Text Size

A rural healthcare organization takes a patient-centered approach to care transitions

Archived content

This article was originally published in May 2012.

Read about the other 2012 award winners, or contact us for more information.


Qualis Health presented Clearwater Valley Hospital and Clinics (CVHC)—an integrated healthcare organization comprised of a 23-bed Critical Access Hospital in Orofino, Idaho, and three associated rural health clinics located in Clearwater and Idaho Counties—with its Award of Excellence in Healthcare Quality. Like the four other winners of this year’s award, CVHC demonstrated leadership and innovation in improving healthcare practices.

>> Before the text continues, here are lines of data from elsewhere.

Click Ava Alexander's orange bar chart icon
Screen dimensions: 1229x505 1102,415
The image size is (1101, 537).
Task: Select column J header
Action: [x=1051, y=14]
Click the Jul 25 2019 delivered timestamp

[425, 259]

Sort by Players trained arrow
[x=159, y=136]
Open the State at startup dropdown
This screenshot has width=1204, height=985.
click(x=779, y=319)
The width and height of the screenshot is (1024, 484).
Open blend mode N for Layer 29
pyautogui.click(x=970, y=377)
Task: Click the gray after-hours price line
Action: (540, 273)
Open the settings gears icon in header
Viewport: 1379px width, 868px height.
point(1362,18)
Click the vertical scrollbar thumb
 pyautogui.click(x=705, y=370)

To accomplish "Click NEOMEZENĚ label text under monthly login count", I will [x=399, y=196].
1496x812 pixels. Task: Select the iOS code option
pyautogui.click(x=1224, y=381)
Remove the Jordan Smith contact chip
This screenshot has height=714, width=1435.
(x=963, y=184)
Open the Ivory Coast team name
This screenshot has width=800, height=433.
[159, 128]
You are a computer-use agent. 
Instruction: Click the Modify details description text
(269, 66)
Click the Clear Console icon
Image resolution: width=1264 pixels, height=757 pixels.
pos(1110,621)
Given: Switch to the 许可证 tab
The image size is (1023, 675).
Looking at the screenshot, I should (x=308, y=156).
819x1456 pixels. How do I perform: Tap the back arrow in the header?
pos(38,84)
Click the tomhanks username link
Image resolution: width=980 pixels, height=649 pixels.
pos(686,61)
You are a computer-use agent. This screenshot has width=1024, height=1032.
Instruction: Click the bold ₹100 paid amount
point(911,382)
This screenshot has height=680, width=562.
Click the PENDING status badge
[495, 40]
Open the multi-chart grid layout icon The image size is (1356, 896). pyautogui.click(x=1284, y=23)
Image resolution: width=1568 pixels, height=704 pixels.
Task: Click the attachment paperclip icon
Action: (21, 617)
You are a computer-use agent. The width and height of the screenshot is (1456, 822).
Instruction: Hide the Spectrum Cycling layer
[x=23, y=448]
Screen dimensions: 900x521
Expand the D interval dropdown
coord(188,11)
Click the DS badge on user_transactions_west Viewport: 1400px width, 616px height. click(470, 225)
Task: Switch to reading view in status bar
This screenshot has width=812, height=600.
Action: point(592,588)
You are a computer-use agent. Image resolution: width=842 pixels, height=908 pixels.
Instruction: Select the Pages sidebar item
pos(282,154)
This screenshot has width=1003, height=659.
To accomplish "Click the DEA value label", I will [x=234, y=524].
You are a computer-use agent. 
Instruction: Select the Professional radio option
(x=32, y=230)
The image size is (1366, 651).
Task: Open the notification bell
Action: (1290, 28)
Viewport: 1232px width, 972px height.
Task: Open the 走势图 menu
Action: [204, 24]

One of the nation’s most pressing healthcare challenges is improving the safety of care transitions and reducing the rate of avoidable hospital readmissions. CVHC approached this issue from several angles and instituted a host of innovations, which are illustrated in Figure 1 and outlined below.

Figure 1: Anatomy of a Safer Care Transition at CVHC
(enlarge the graphic)

Figure 1: Anatomy of a Safer Care Transition at CVHC


One patient’s experience

A CVHC patient had several readmissions related to intermittent atrial fibrillation.

Despite what everyone felt was optimal teaching at the time of discharge, it was only through the Visiting Nurse Service (VNS) assessment in the home that it was discovered the patient was not taking her medications properly.

The VNS uses the same electronic health record (EHR) as the patient’s medical home team so was able to communicate this information to them directly.

CVHC’s chief medical officer, Kelly McGrath, MD MS, notes that this example—and several more similar occurrences—show the “tremendous value of assessing the patient in their own environment, to identify and eliminate the barriers to the patient’s success.”

He further describes that “shared EHR records have fostered the team-based care that has helped make this project a success.”

During the hospital stay

  • Within 24 hours of admission, the inpatient RN must complete a standardized readmission risk assessment, which refers high-risk patients to the Visiting Nurse Service (VNS) at discharge.
  • Medication reconciliation must be completed by the emergency department or inpatient RN within 24 hours of admission.
    • Previously, this task was the responsibility of the discharge planner, but the rate of completion was only about 61% since this position did not provide coverage every day. The new process has resulted in an 87% completion rate.
  • If the patient’s primary care is delivered by the clinic which is co-located with the hospital, the MA or RN on the patient’s medical home team visits the patient in the hospital, which improves awareness of conditions and issues for a post-discharge follow-up appointment, and also allows for scheduling of the follow-up appointment itself.

At discharge

  • Physicians are now using a standardized “best practice” format for their discharge orders; to improve communication with other providers within the CVHC system, discharge summaries must be transcribed within 24 hours, and most are done within 12.
  • RNs are using the teach back technique to ensure that patients understand their discharge orders.


  • For high-risk patients, the VNS visits the home within 72 hours of discharge, with most completed within 48 hours.
    • The visit not only dramatically impacted readmission rates, but this patient-centered intervention also improved the experience of care since the visit takes place in the comfort of home. Given CVHC’s rural setting, many in the high-risk population would not have had access to other care providers. At baseline only half of high-risk patients received VNS services; now that rate has climbed to more than 90%.
  • Follow-up phone calls are completed by the inpatient RN within 48 hours of discharge.
  • Follow-up visits with the patient’s medical home team are completed within seven days of discharge.

How did CVHC manage to undertake such a comprehensive approach? CVHC’s chief medical officer, Kelly McGrath, MD MS, explains

“We initially viewed this project as a “task” that we would complete and then move on to the next task. It became clear early on that the work of optimizing care transitions around the hospital discharge is a process that, even in high performing systems, is really never complete.

While this may seem discouraging, it should not be since it drives improvement in so many critical areas. This kind of work improves patient safety, care quality, population health, healthcare cost reduction, patient satisfaction and so many other areas that it is hard to list them all.”